Je suis le Grand Chevalier !


Le rapt du carton avait été facile, comparé aux trésors de finesse que Peter avait du déployer pour accéder à la chambre de sa mère. Madame Margarette, en femme prévoyante, serrait toujours ses trésors dans sa grande malle aux pieds de son lit, et fermait toujours soigneusement la porte de sa chambre lorsqu'elle en sortait. Vivre à Echoriath imposait quelques mesures de précaution, assurait elle à ses amies lors de leur brunch hebdomadaire du mercredi soir. Entre les nains des galeries, qui, parait il, sortaient le soir vadrouiller dans les rues sombres, et ces elfes dont on ne sait jamais rien, il était normal que des dames de bonnes familles craignent le vol, ou pire encore ! chuchotaient elles, toutes excitées.

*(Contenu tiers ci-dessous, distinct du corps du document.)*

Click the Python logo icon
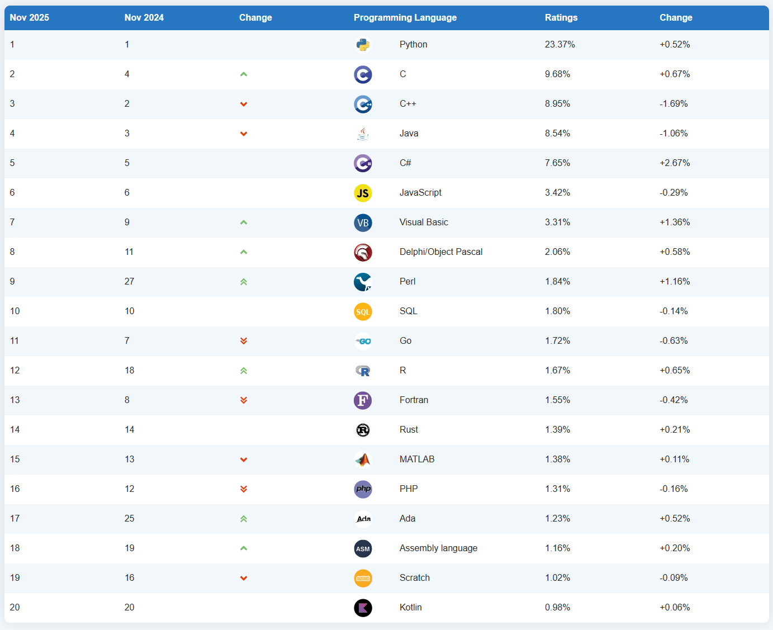This screenshot has width=773, height=630. pos(363,45)
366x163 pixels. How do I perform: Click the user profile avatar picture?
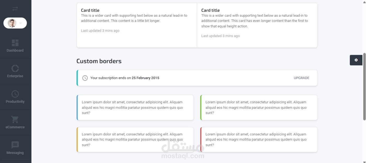pos(12,23)
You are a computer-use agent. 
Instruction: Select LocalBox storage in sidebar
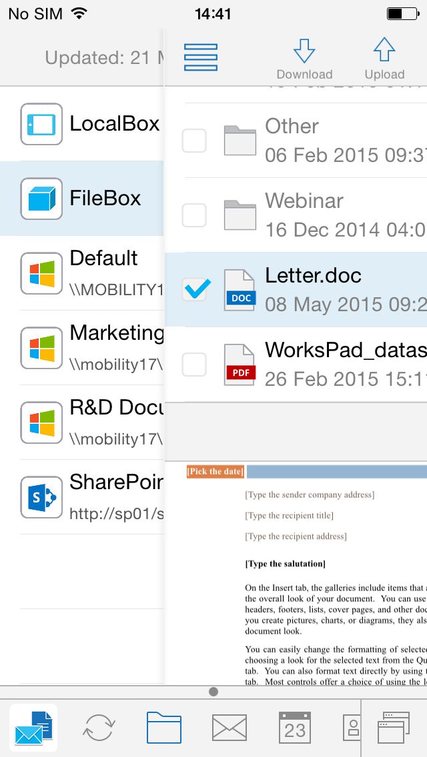click(x=82, y=123)
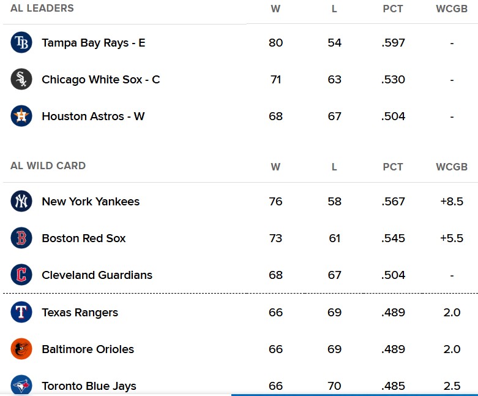
Task: Click the Houston Astros logo
Action: pos(21,116)
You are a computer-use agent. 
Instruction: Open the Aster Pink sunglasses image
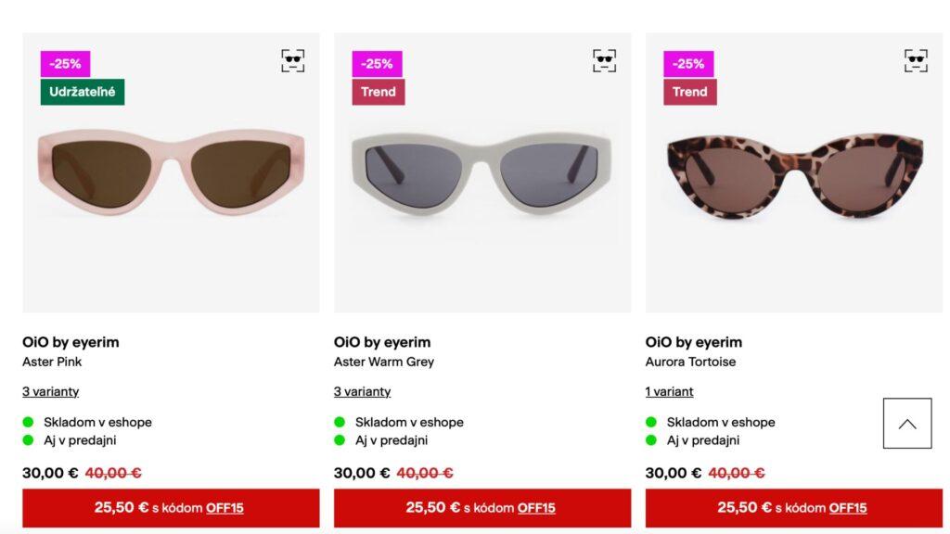tap(171, 172)
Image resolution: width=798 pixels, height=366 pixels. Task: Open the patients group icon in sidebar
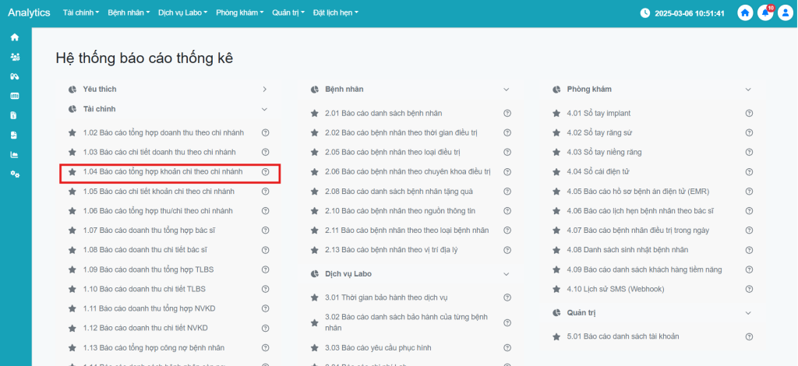(14, 57)

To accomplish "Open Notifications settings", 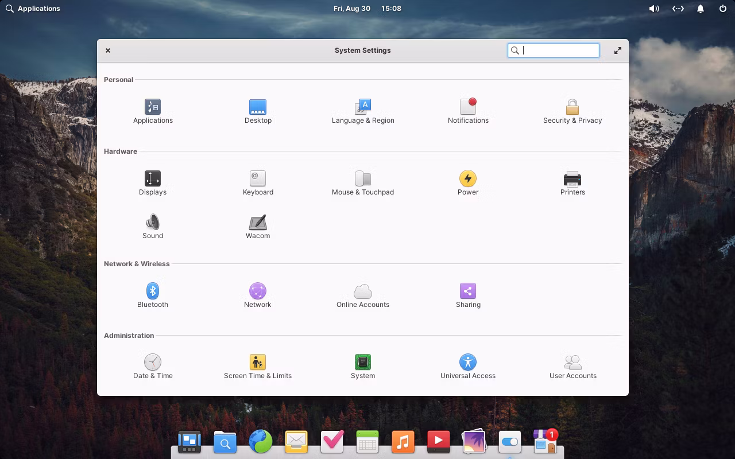I will click(x=468, y=111).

C'était précisément un mercredi soir que l'occasion s'était enfin présentée pour Peter. Sa mère, après avoir passé une bonne heure devant sa coiffeuse, était rapidement sortie de sa chambre aux tintements de la sonnette d'entrée, annonçant ainsi l'arrivée de ses amies. Madame Margarette était tellement préoccupée par son tout nouveau style de chignon - très en vogue à Belthil d'après une autre de ses amies; pensez vous, Dounette elle même avait arboré ce style de coiffure lors de son apparition au mariage de Mido et d'Inalia ! - qu'elle avait laissé la porte entrebâillée, la clef au fond de la poche. Dans un froufroutement de jupes superposées, la maman de Peter s'était dépêchée d'ouvrir à ses amies, les accueillant dans un grand éclat de voix.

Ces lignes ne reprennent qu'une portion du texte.